Immigrants’ education levels, the diversity of their jobs, their wages and their mastery of
English improved as they lived for more time in the United States, and the gains were even
greater for their American-born children, the report concluded.
“The force of integration is strong,” said Mary C. Waters, a sociologist at Harvard who led
the panel of 18 immigration scholars who wrote the more than 400-page report. “However
we do it, we are good at it,” she said.
The report is an effort by scholars not engaged in politics to summon the latest research
to address many contentious issues in the increasingly heated immigration debate. It is
the first major report by the national academies on the integration of immigrants since a
similarly sweeping overview in 1997. Its timing is linked to the 50th anniversary in October
of the Immigration and Nationality Act, 1965 legislation that abolished restrictive national
quotas and opened legal immigration to all countries.
The study was initiated at the request of United States Citizenship and Immigration 5
Services, a federal agency, and the National Science Foundation as well as private
foundations. The scholars drew on their own work and also conducted a wide-ranging
review of recent research by others.
Professor Waters said the report should allay fears that recent immigrants committed
crimes more frequently than Americans, that they were generally in poor health and burden
public health care systems, or that they were failing to learn English.

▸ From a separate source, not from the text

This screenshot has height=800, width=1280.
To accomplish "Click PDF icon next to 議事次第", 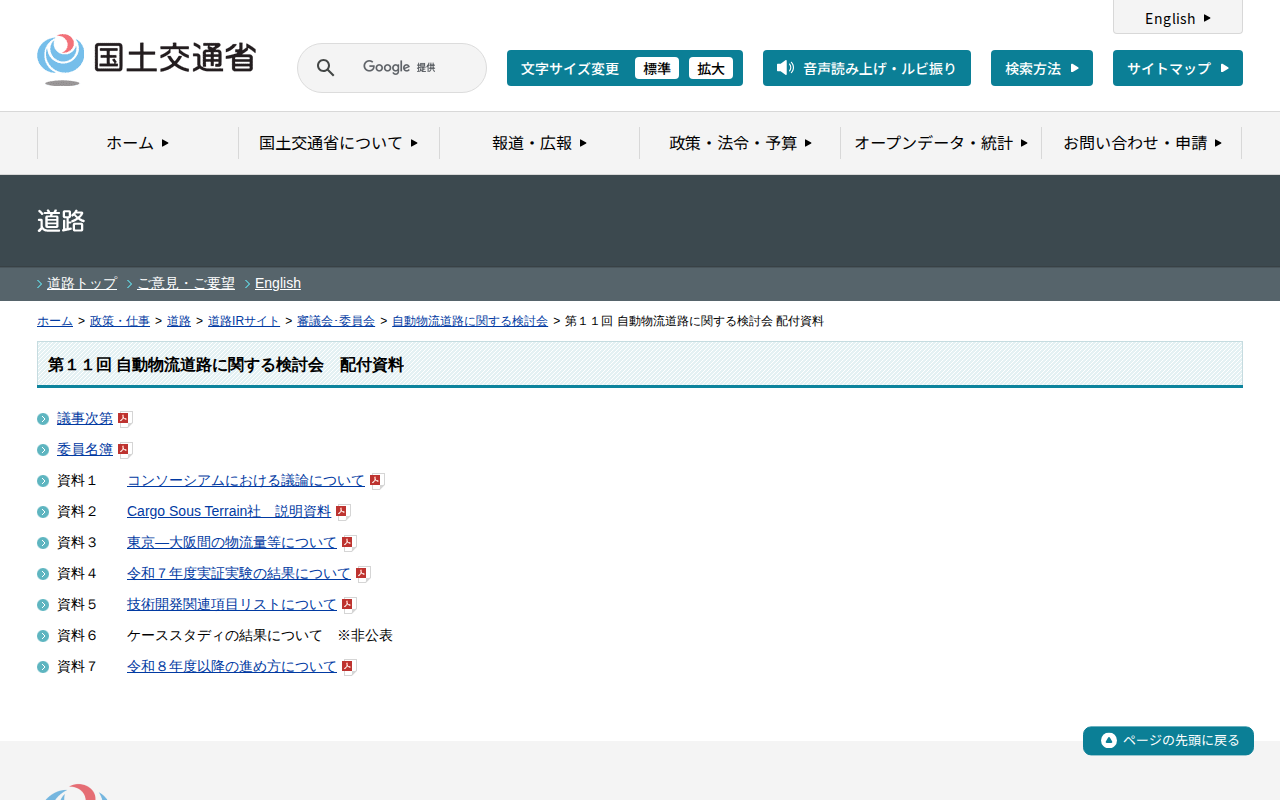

“The desire on the part of immigrants to learn English is very high,” Professor Waters
said the researchers found. Concerns that the latest generation of immigrants is seeking
to impose its languages on American society “is not something people should be worried
about,” she said.
The report looked at 41 million foreign-born people — including about 11.3 million
immigrants here illegally — and their children born in the United States, about 37 million
Americans. Taken together, the two generations include one in four people in this country.
English language learning “is happening as rapidly or faster now than it did for earlier waves
of mainly European immigrants in the 20th century,” the report found.